Say you have, for instance (using C notation)

  struct {
    unsigned one : 8;
    unsigned two : 8;
  };
The fields are supposed to be represented in memory in the same order they are declared, so one is the first byte and two is the second byte. This should have the same representation as if I declared it as two uint8_t fields. If I type pun it and load it into a register as a uint16_t then it depends on the hardware whether the low and high bytes are one and two or two and one.

It gets more tricky when you consider arbitrary bit widths.

  struct {
    unsigned u4 : 4;
    unsigned uC : 12;
  };
If the fields are allocated in order, is u4 the low bits of the first byte or the high bits? If you require it to be the low bits, then it works ok on a little endian machine, but on a big endian machine the uC field ends up split, so the 16 bit view looks like:

  CCCC4444CCCCCCCC



> It is not possible to specify bitfields in a way that makes sense, is consistent with a bytewise view of memory, and is portable between big endian and little endian processors.

I'm not sure I accept "consistency with a bytewise view of memory" as a well-defined, reasonable concept. I do expect to give a list of bit widths, and get a field that has these in consecutive order. Why would it randomly do weird things on an 8-bit boundary?

> If the fields are allocated in order, is u4 the low bits of the first byte or the high bits?

It's the low bits on LE, and the high bits on BE.

> If you require it to be the low bits, then it works ok on a little endian machine, but on a big endian machine the uC field ends up split

That's why the direction is defined to match the endianness; you get a consecutive chain of bits in either case.

> so the 16 bit view looks like: CCCC4444CCCCCCCC

It's 4444CCCCCCCCCCCC on BE, and CCCCCCCCCCCC4444 on LE. If you need something else, it's no longer a question of defining an ABI-consistent structure, but rather expressing a representation of an externally given constraint.


> > If the fields are allocated in order, is u4 the low bits of the first byte or the high bits?

> It's the low bits on LE, and the high bits on BE.

You are advocating for the current rule in C. As I said, C's rule implies 8 bit fields will be in different orders in memory on machines of different endianness, which makes it very difficult to use bitfields to get exact control over memory layout in a portable manner.

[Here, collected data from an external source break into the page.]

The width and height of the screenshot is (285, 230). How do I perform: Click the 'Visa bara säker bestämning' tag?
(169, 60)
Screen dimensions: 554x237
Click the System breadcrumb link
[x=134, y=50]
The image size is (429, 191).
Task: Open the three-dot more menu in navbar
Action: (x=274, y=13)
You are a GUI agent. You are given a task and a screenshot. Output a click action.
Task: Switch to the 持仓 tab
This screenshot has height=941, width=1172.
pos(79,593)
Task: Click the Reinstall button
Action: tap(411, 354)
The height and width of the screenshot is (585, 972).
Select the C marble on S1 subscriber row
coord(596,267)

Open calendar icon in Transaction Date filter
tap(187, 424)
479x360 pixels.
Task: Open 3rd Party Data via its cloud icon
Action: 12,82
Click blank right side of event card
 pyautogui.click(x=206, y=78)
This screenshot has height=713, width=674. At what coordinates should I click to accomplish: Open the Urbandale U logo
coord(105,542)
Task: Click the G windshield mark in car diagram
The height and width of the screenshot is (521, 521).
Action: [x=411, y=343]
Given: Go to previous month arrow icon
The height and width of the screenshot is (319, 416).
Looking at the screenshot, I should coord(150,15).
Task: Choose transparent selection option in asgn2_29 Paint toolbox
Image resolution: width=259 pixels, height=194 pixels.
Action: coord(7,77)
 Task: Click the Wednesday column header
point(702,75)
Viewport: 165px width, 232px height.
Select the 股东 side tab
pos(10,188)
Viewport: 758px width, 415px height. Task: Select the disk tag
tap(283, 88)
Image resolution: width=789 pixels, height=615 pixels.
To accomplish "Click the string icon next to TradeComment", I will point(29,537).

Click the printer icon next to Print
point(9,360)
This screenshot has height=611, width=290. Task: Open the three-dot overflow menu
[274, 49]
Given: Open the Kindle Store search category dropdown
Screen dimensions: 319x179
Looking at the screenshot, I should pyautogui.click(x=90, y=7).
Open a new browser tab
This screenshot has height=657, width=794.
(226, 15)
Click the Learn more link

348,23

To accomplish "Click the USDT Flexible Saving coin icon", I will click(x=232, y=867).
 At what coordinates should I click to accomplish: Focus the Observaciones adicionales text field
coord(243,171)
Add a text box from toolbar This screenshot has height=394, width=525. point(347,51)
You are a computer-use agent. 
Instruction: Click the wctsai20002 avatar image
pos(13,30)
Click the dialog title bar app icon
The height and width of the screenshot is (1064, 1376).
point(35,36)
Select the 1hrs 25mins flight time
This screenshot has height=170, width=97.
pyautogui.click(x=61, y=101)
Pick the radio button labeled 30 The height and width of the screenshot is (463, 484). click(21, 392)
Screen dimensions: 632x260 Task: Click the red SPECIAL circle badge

No, I'm advocating that the current behavior of C compiler is the only thing that really makes sense for ABI considerations. I opened my comment with: I'm not sure I accept "consistency with a bytewise view of memory" as a well-defined, reasonable concept. You're starting from an assumption that there is something "important" about 8 bit fields, and that bitfields are a tool to express some externally defined memory layout. But unless your language also has "endianed" types for larger integers, it's already impossible to do that. And most languages don't claim or try to work with externally defined memory layouts.

This entire topic disaggregates into 2 distinct categories: deterministic packing for architecture ABIs, which needs to be consistent but can be arbitrary. And representing externally defined structures, which is a matter of exact representation capabilities.


Is that not why functions like htonl exist: to convert between the host architecture's endianness and a platform-independent representation?

Your binary isn't going to be portable. The only reason your memory layout should be is if you intend to serialize it. But if you're going that extra step, you _need_ to convert it to a platform-independent format regardless -- otherwise, not even your ints deserialize correctly.


I agree, if you're changing endian-ness then bitwise compatibility between in-memory formats are out the window by definition. Even if we're just declaring a packed struct containing a single int32_t it's not gonna match at the bit/byte level.

Unless you define a single 'right' bit order and then swizzle/unswizzle every value being written to or read from a packed struct, but then that's becoming more of a serialize/unserialize which is a different thing.


Variations due to endianness (hardware platform) are to be expected but variations due to compiler (implementation-defined) can be avoided if the spec says so. The fact that so many CPUs are little-endian these days certainly doesn't make things easier.